Stored data entries
* * * * * * * * *

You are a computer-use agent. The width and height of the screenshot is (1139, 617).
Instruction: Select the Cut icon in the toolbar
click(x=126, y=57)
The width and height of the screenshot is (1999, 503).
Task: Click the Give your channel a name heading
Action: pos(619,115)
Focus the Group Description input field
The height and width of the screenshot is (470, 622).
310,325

* * * * * * * * *

### WORK INSTRUCTION:
An exact repetition of all the entries is required.

### RESULT FOR THIS TASK:
You are a computer-use agent. The width and height of the screenshot is (1139, 617).
Instruction: Select the Cut icon in the toolbar
click(x=126, y=57)
The width and height of the screenshot is (1999, 503).
Task: Click the Give your channel a name heading
Action: pos(619,115)
Focus the Group Description input field
The height and width of the screenshot is (470, 622).
310,325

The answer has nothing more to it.